A Novel Indirubin-3-Monoxime Derivative Enhance Immune Cell Mediated Cytotoxicity in Multiple Myeloma

Introduction: Immunotherapy, including monoclonal antibodies (e.g., daratumumab), chimeric antigen receptor T (CAR-T) cell therapy and immune checkpoints inhibitors, has assumed a more prominent role in the treatment of multiple myeloma (MM). Despite these advancements, immunotherapy is frequently limited by immune-suppressive mechanisms within the tumor-bone marrow microenvironment. Consequently, aimed at remodeling the immune microenvironment and mitigating immune escape has become a promising strategy to bolster immune surveillance and prevent relapse. Our prior research reports that Indirubin-3'-oxime (I3MO), a traditional herb-derived compound, shows promise as a new antitumor agent for improving MM prognosis (eBioMedicine 2021). Herein we synthesized a novel derivative of I3MO, compound 8b, with the aim of augmenting therapeutic efficacy and investigating its ability of enhancing immune cell-mediated cytotoxicity in MM treatment.

Methods: The therapeutic effects of compound 8b were evaluated using in vitro co-culture systems of MM cell and human Natural Killer (NK) cells, followed by validation in an NK cell-humanized mouse.

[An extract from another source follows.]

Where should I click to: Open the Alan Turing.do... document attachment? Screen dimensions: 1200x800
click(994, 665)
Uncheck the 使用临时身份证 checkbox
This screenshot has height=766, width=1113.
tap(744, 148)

RNA-seq analysis was employed to explore the signaling pathways enriched by compound 8b in MM cells to identify key signaling cascades.

Results: Compound 8b demonstrated superior cytotoxic activity compared to I3MO against MM cell lines. Importantly, we observed that low doses of compound 8b (1µM, non-cytotoxic) significantly enhanced daratumumab-mediated NK cell cytotoxicity in co-culture model. The same finding was demonstrated in NK-humanized murine model. Thus, we hypothesize that compound 8b treatment enhances the sensitivity of MM cells to NK cell-mediated cytotoxicity. RNA-seq data revealed that treatment with 8b was involved in lipid regulation pathways, particularly fatty acid metabolism and cholesterol synthesis. Lipid metabolic regulation of compound 8b were examined using Lipid Droplet Dyes and BODIPY™ FL C16. Mechanistically, Small Molecule Pull-Down analysis revealed that I3MO directly binds to STAT3, inhibiting its phosphorylation at Y705 and Y727. HDAC6 inhibition sites in compound 8b effectively suppressed the JAK/STAT3 pathway, providing a molecular rationale for the enhanced efficacy of compound 8b. Furthermore, inhibition of STAT3 phosphorylation significantly reduced transcription of the downstream PIM1 kinase, critical for lipid metabolism reprogramming in various tumor cells. Notably, alterations in lipid metabolism were associated with increased lipid accumulation in tumor cell membranes (known as lipid order), affecting their susceptibility to perforin-mediated cytotoxicity. Using membrane-permeable fluorescent probes Laurdan and negative stain electron microscopy of cell membranes, our study showed that PIM1 overexpression increased membrane lipid accumulation and reduced perforin induced pore formation in membranes. These findings indicate that compound 8b inhibits lipid droplet synthesis and membrane lipid order in MM cell through PIM1 kinase downregulation, thereby heightening MM cell sensitivity to NK cell or cytotoxic T lymphocyte-mediated cytotoxicity. Additionally, immunoprecipitation and mass spectrometry analysis confirmed the interaction of PIM1 with SND1 protein and regulation of downstream SREBF2 expression, implicating cholesterol metabolism in MM cells.

Conclusion:Our study suggest that compound 8b enhances the sensitivity of MM cells to immunotherapy by targeting the STAT3/PIM1/SND1 signaling axis, thereby inducing reprogramming of lipid metabolism. These findings provide critical insights into the immunomodulatory properties of compound 8b and its potential clinical implications in MM treatment.

No relevant conflicts of interest to declare.